• Excerpt provided:
# How to mark  and transfer predrilled holes to a blank piece



## Lar (Jan 22, 2011)

New to this site and the world of machining. I would like to know how to transfer the already drilled holes in a machine table to a block of steel to be used in my mill drill. This to raise the table so small work is closer to the mill head to prevent as much deflection as possible when milling. There are 4 holes in the table. 
I hope I am explaining it right. I know there are transfer punches but for this purpose,but they don't seem to work in this application. 
What methods do people use to do this?
Great site!
Lar ???


----------



## Dave G (Jan 22, 2011)

I'm assuming these are blind holes. If these holes are tapped, you can use transfer screws, which are basically set screws 
with a point on the end and a small hex to help install and remove them. They can be purchased or you can make them from set screws. To use transfer screws, you just screw them into the holes with the pointed end up, allow the point to stick up 
above the surface slightly on all the holes you wish to transfer. Then orient your workpiece on top of these screws in the correct position and lightly tap the workpiece with a mallet to leave small indentations on the workpiece. Remove your workpiece and deepen the indentations with a center punch. You should have good success with this method if they are tapped holes. I hope this helps. Good luck and work safely. Dave


----------



## Lew Hartswick (Jan 22, 2011)

Maybe I'm just a bit (what is that word  ) but I always do that by honest to gosh
dimensioning. Measure accurately and layout just as accurately. Transferring by 
any physical means leads to requiring more "slop" in the holes.  Now in this case 
(of the OP) I don't think it will matter much. 
  ...lew...


----------



## kjk (Jan 22, 2011)

I'm very new to machining, but what I would do is make a template from scrap - whatever easily worked material you have around. A bit of masonite, mdf, scrap aluminum - whatever.

I would measure carefully, mark out and drill the scrap. When you have achieved a good layout on scrap, then use transfer punches to mark out, drill etc. the work piece. Clamp the template securely to the workpiece. As each hole is drilled into the workpiece, tighten down a fastener through the template. Work slowly and deliberately and check your work as you go along.

Essentially I'm suggesting you do the job twice - if the material you are using is cheap and has no other work invested in it, you may want to save the effort.

Welcome to HMEM - it's a great forum.


----------



## mklotz (Jan 22, 2011)

The woodworkers use "transfer points" (think transfer screws sans threads) to transfer dowel hole locations from one part to another. If you can find some to fit your holes, use those. If not, make your own. Alternatively, sleeve the commercial ones to fit your holes.

• Collected data:
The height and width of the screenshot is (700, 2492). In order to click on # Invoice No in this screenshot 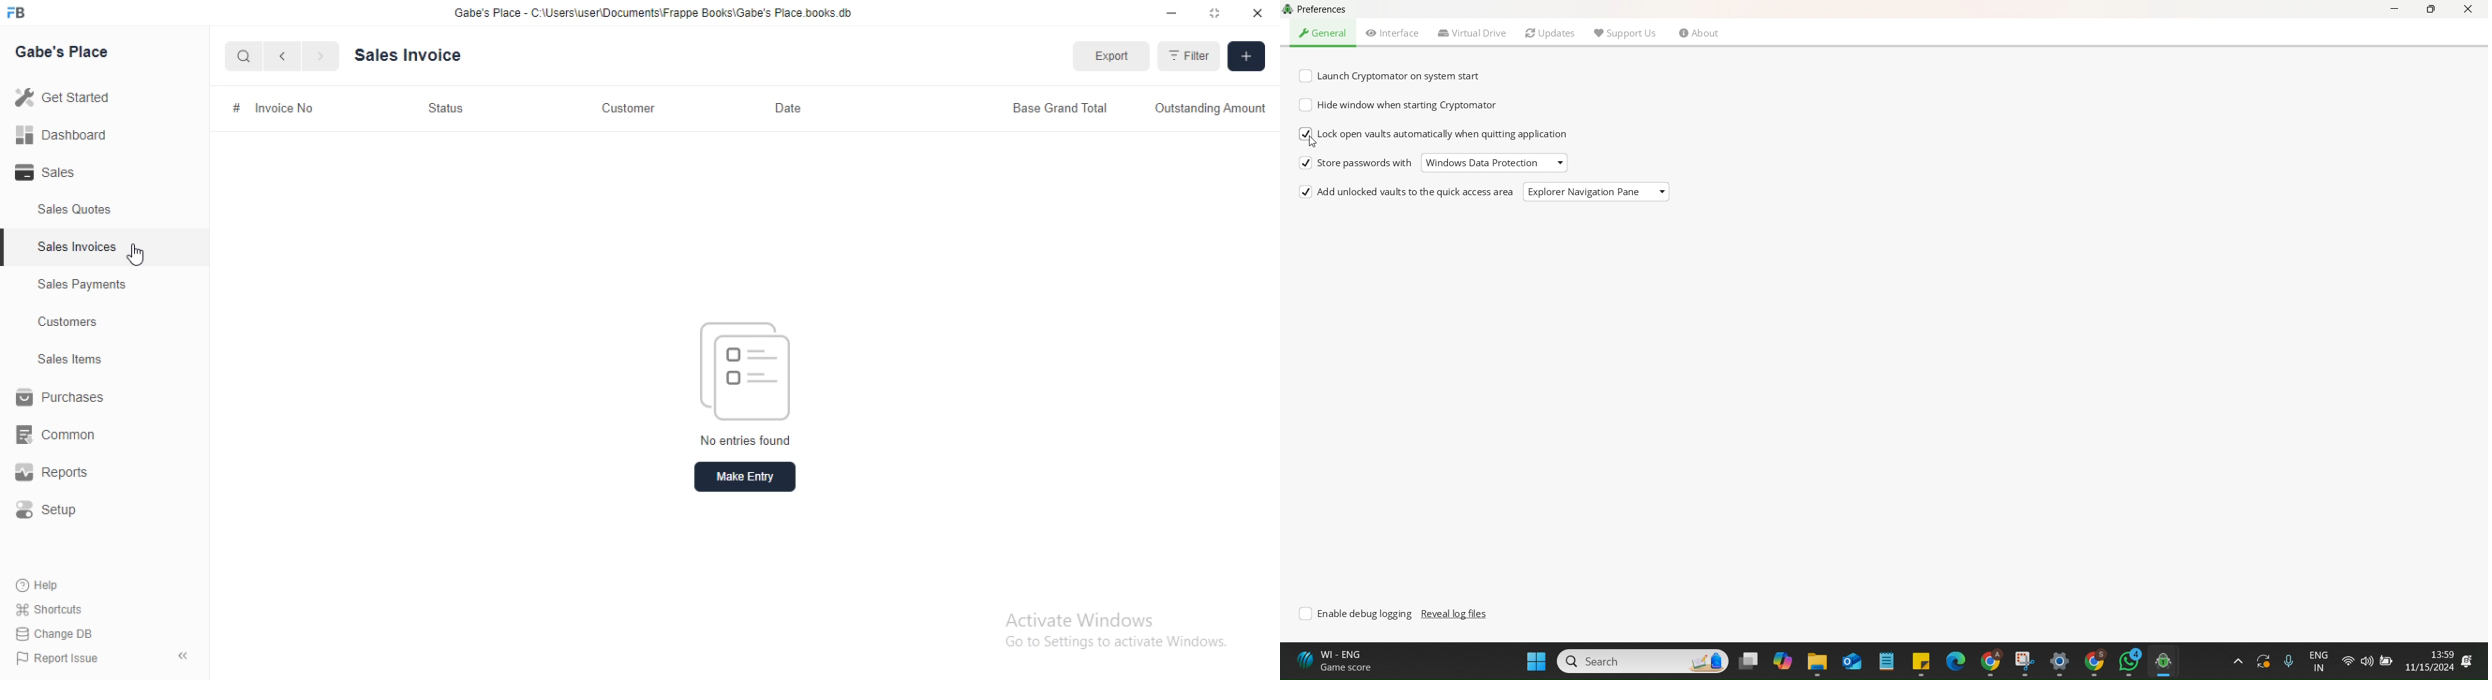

• Written tasks:
1 - In the forum thread on transferring predrilled holes, what does Dave G say transfer screws basically are?
2 - From the forum thread on transferring predrilled holes, copy the passage from "## Lar (Jan" up to and including "to do this?".

• Solved tasks:
1 - Set screws with a point on the end and a small hex to help install and remove them.

2 -
## Lar (Jan 22, 2011)

New to this site and the world of machining. I would like to know how to transfer the already drilled holes in a machine table to a block of steel to be used in my mill drill. This to raise the table so small work is closer to the mill head to prevent as much deflection as possible when milling. There are 4 holes in the table. 
I hope I am explaining it right. I know there are transfer punches but for this purpose,but they don't seem to work in this application. 
What methods do people use to do this?